Extracting expert weightings from the antibiotic choice ranking exercise

For the antibiotic ranking experiment to produce expert weightings (\(w\)), the ranking of each fictional antibiotic (1–13) by participants was recorded and converted to a long format where each participant’s chosen rank order of antibiotics was treated as a series of choices using the ‘mlogit.data’ method from the ‘mlogit’ package²⁸. A multinomial ranked logit model was trained on the data to determine the relative importance of each of the six characteristics in influencing participant antibiotic rankings (again using ‘mlogit’). The model was trained to estimate maximum log-likelihood using the Broyden–Fletcher–Goldfarb–Shanno (BFGS) method²⁹. 95% confidence intervals for characteristic importances were approximated using a bootstrap method with 1000 iterations. To demonstrate how the algorithm could be adapted to the needs of different clinical specialties, a subset analysis was performed where the approach was repeated on subsets of the data to build separate models for ID/MM, medicine, surgery, ICU, and GP to compare the importance of the six antimicrobial characteristics to different specialties.

Simulation study

An individual-level simulation study evaluated the appropriateness of empirical algorithm treatment and testing decisions using retrospective real-world data³⁰. Each patient who had a urine specimen sent from the Emergency Department had a treatment value calculated for all 13 antibiotics, which were then used to rank the antibiotics—the highest-ranked antibiotic became that patient’s simulated UTI empirical treatment recommendation, and the top six antibiotics became their simulated antibiotic susceptibility testing panel. For every patient, the algorithm therefore assumed that a decision to treat for UTI had already been made, and therefore only directed the choice of antibiotic agent. The two outcomes of interest were:

1. 1.

   The appropriateness of algorithm treatment decisions, compared to human prescriber decisions—this was measured by the proportion of instances in which a urine culture isolate was susceptible to the chosen empirical antibiotic treatment (i.e., instances in which treatment was correctly-targeted), and the proportion of instances in which these were WHO Access category, orally-administrable, and intravenously-administrable (differences assessed by chi-squared test with 5% significance threshold).

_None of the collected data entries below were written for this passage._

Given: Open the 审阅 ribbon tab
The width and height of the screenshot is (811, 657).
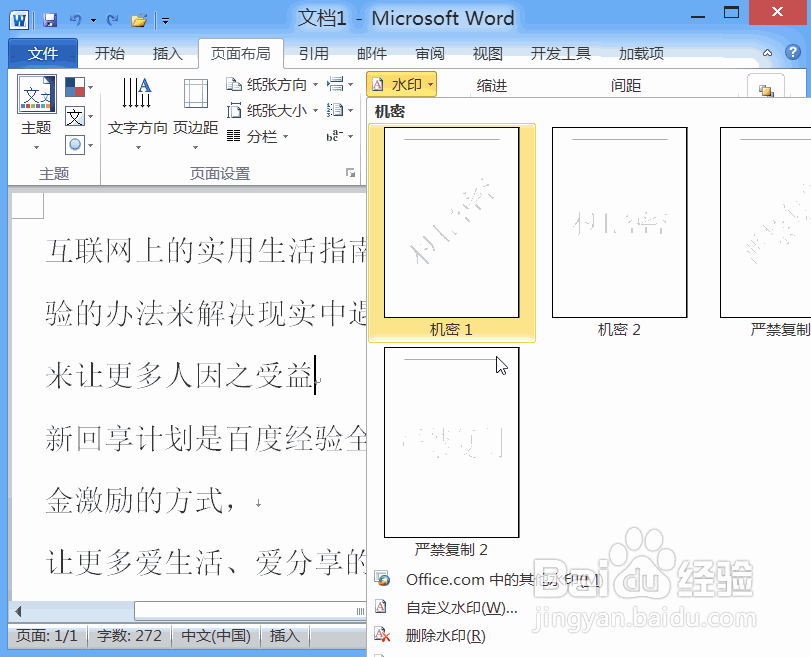Looking at the screenshot, I should pyautogui.click(x=429, y=53).
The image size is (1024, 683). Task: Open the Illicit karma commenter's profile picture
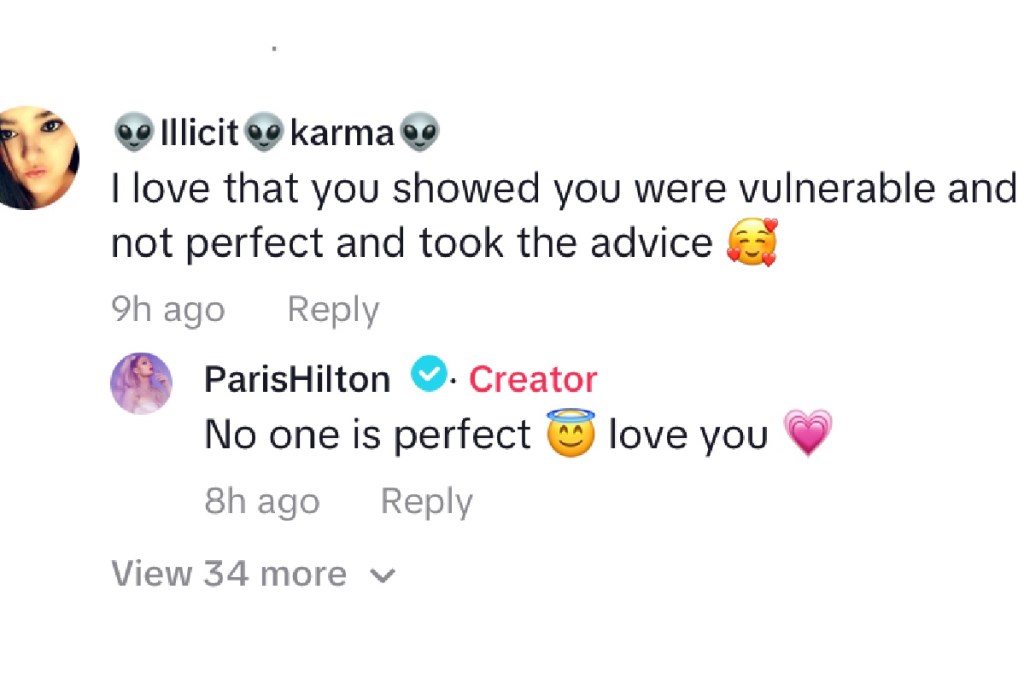coord(37,157)
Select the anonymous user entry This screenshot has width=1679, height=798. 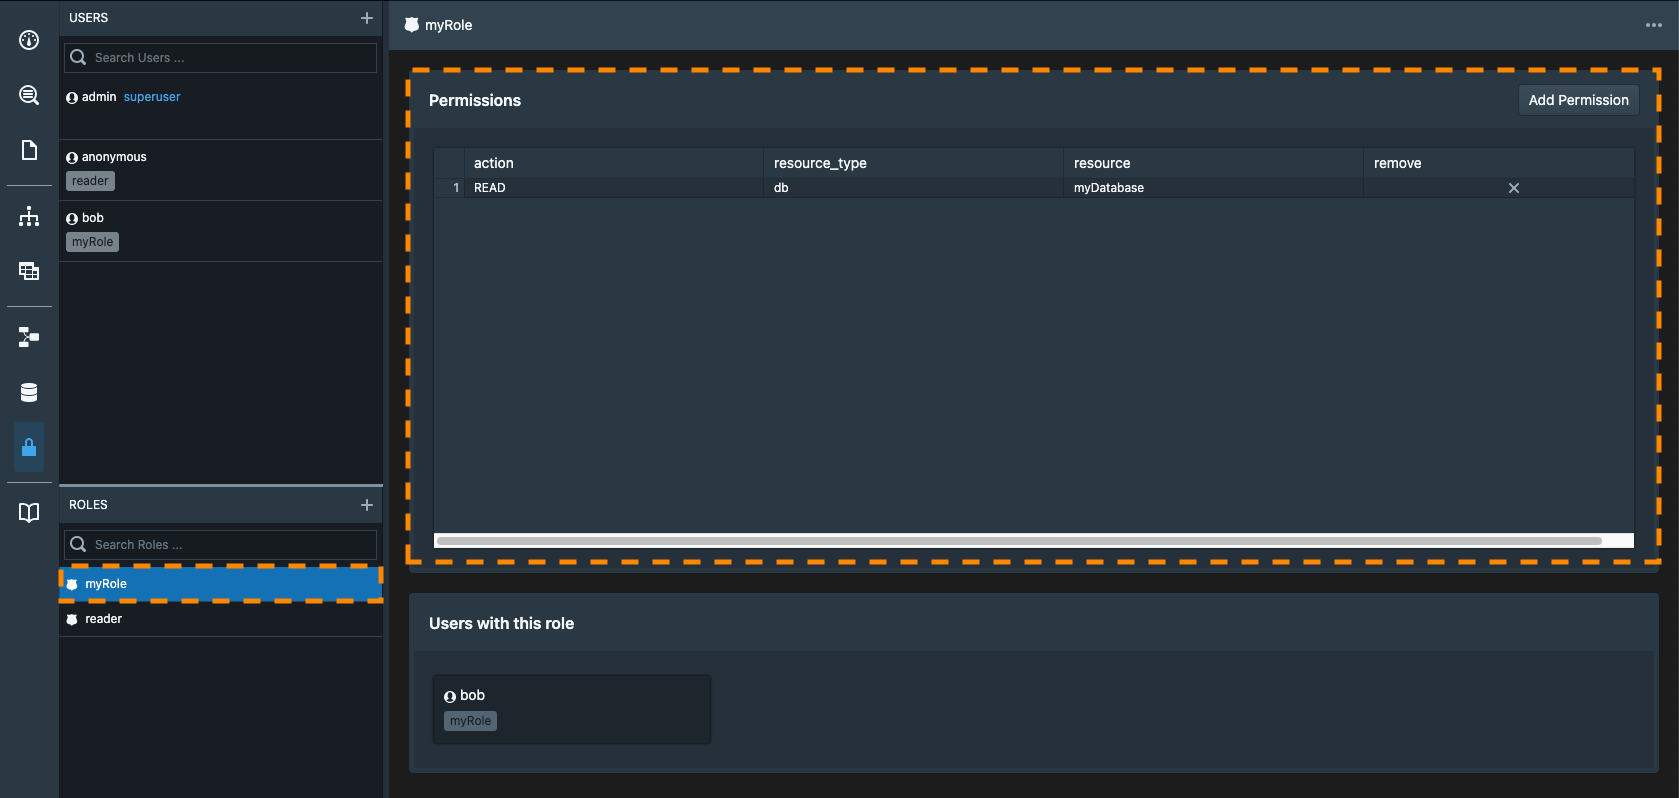pyautogui.click(x=114, y=157)
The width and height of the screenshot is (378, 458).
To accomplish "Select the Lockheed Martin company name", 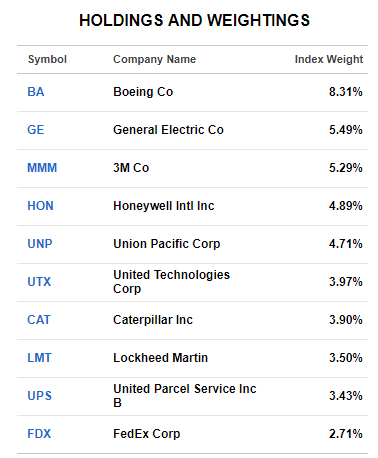I will pos(160,358).
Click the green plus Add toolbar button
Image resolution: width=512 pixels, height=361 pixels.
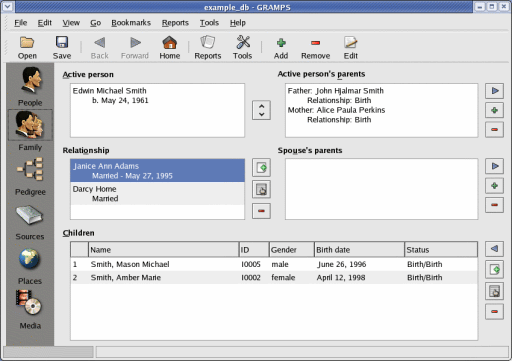[x=281, y=48]
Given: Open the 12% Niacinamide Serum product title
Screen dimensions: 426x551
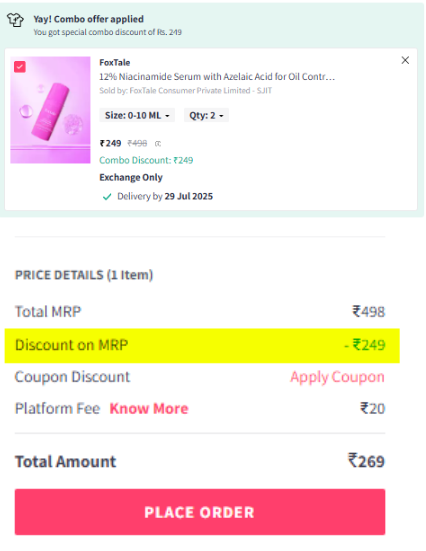Looking at the screenshot, I should click(217, 77).

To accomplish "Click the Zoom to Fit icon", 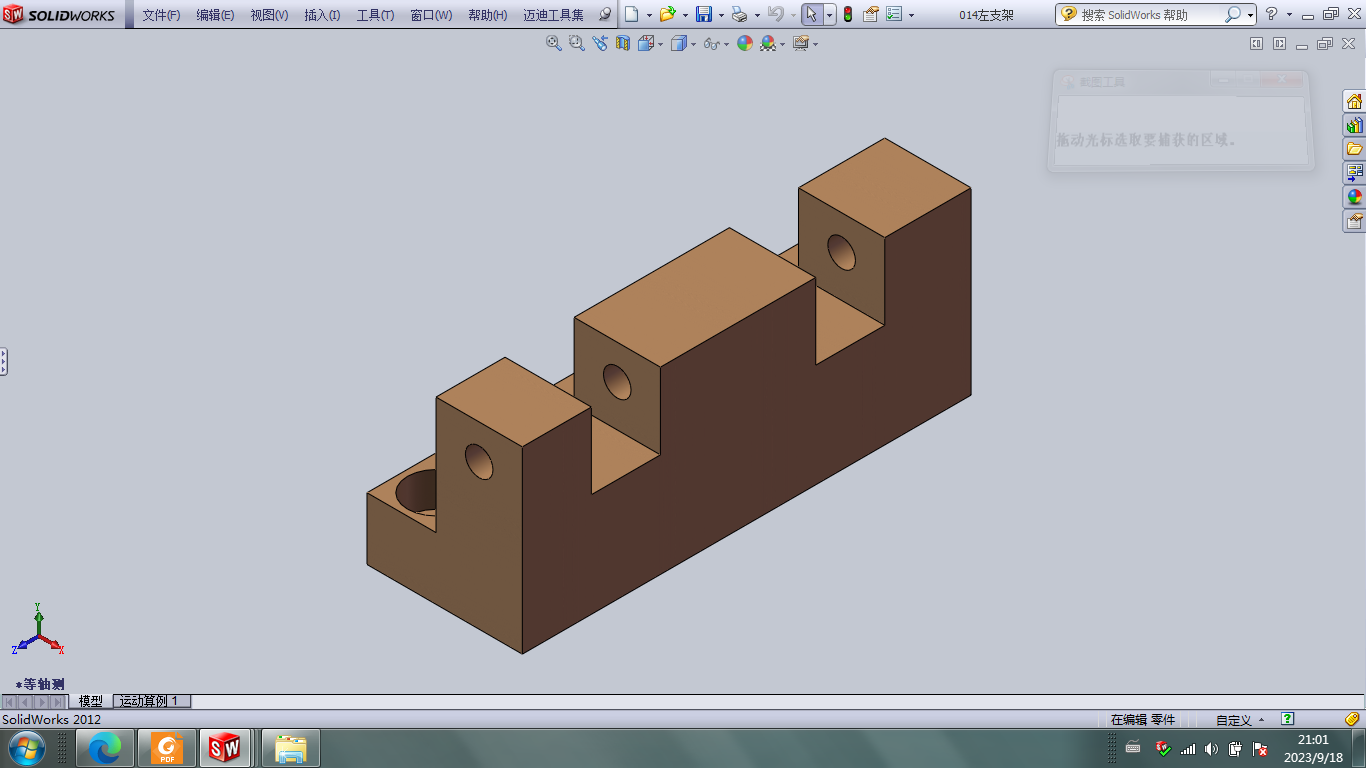I will 554,43.
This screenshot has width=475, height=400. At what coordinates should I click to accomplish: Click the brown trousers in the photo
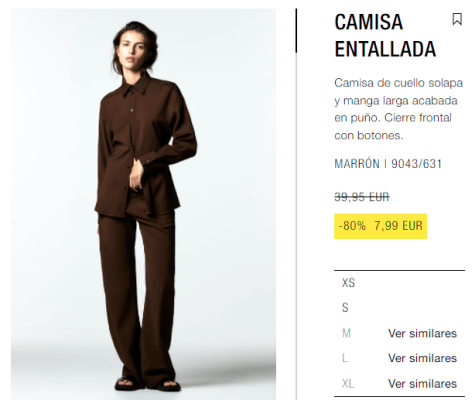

The way recommendations changed in response to increasing illness severity was assessed by bar plots.

2. 2.

   The appropriateness of algorithm antibiotic susceptibility testing decisions, compared to an international guideline-based standard panel (nitrofurantoin, trimethoprim-sulfamethoxazole, gentamicin, piperacillin-tazobactam, ceftriaxone, and ciprofloxacin) used in our previous work in personalized antibiotic susceptibility testing³¹ — this was measured by the number of susceptible results per testing panel, and the number of these results that were for WHO Access category, orally-administrable, and intravenously-administrable antibiotics (differences assessed using a Wilcoxon signed ranks test with 5% significance threshold and effect size [test Z statistic divided by the square root of the total number of specimens]).

A sub-analysis was performed where the simulation study was repeated only on patients with UTI diagnoses coded for that Emergency Department admission, and who had previous allergy data available (in discharge summaries). The algorithm was also adapted in this sub-analysis to avoid agents to which the patient had a documented allergy, by working down the utility rankings until it found an agent to which the patient was not allergic.

Ethics

The study complied with the PhysioNet MIMIC-IV (Medical Information Mart for Intensive Care) dataset Data Use Agreement 1.5.0. A UK Research Ethics Committee (IRAS 330186) application process determined that ethics committee review was not required.